Pour que la résiliation soit prononcée, il ne suffit pas, à moins d'une clause expresse, que le fermier ait seulement contrevenu à son obligation de jouir en bon père de famille, il faut de plus que ce fait ait causé un préjudice au bailleur. L'article 1766 exige formellement cette condition : « Qu'il en résulte un dommage pour le bailleur. » Il est possible, en effet, que l'inexécution de l'obligation du fermier ne cause au bailleur aucun préjudice immédiat et appréciable. Du reste, les tribunaux sont investis sur ce point d'un pouvoir souverain d'appréciation. Ils ne prononceront pas la résiliation si le préjudice est peu grave et facilement réparable: ils fixeront au fermier un délai pour remettre les choses en bon état et réparer le dommage (1).

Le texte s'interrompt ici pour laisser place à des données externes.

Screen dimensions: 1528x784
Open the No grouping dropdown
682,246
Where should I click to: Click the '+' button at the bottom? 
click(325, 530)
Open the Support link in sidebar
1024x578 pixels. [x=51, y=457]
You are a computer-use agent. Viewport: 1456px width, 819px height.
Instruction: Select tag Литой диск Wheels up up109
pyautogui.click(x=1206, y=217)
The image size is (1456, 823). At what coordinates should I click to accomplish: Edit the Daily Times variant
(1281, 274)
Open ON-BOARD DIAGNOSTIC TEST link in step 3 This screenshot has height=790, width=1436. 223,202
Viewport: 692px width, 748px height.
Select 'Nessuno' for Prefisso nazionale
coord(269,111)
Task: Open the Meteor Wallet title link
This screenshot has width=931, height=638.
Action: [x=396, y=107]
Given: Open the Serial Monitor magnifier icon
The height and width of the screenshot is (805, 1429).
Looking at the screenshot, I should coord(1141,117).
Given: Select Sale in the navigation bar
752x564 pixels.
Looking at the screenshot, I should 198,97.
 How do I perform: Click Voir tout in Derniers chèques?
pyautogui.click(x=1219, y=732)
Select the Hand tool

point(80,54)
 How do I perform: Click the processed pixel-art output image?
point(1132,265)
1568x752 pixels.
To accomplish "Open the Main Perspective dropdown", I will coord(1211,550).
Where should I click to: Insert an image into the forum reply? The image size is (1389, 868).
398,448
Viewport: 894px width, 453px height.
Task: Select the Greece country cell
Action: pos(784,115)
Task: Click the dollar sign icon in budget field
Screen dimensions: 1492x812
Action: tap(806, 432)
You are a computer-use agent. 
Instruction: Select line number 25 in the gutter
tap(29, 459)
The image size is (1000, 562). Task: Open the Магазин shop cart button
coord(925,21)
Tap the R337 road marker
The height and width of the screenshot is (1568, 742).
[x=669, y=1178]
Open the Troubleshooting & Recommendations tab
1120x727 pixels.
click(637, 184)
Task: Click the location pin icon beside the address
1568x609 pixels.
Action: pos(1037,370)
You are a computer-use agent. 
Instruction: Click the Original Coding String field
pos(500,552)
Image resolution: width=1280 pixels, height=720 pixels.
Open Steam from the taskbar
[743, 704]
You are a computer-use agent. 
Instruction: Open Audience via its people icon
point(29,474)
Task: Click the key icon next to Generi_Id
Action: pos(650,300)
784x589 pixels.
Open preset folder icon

1. Nous avons vu qu'il en était autrement lorsque le fermier manquait à son obligation d'user du fonds suivant sa destination (p. 131).

Les juges de paix connaissent jusqu'à cent francs sans appel, et à charge d'appel à quelque somme que la demande puisse s'élever, des actions au sujet des réparations locatives mises à la charge du fermier (Loi du 25 mai 1838, art. 5, § 2). L'article 3, § 2 leur attribue compétence au sujet des dégradations, pertes ou dépréciations survenues par la faute du fermier, ou par celle des personnes de sa maison, jusqu'à cent francs sans appel et jusqu'à 1.500 fr. à charge d'appel. Ils connaissent aussi des actions relatives aux dommages causés par l'incendie, mais seulement dans les limites ordinaires de leur compétence.

CHAPITRE III

OBLIGATION DE PAYER LE PRIX OU FERMAGE.

D'après l'article 1728 § 2, le fermier doit payer le prix du bail aux termes convenus. Cette obligation est de l'essence même du bail à ferme. Nous avons vu, en effet, que ce contrat est commutatif : le bailleur ne s'est obligé à procureur la jouissance du fonds affermé qu'à la condition qu'il recevrait un certain prix. Si donc, par la convention, on supprime l'obligation de payer le prix, le contrat sera nul comme bail à ferme. Il pourra peut-être valoir comme donation de fruits, s'il réunit les conditions exigées pour la validité de ces sortes de donations.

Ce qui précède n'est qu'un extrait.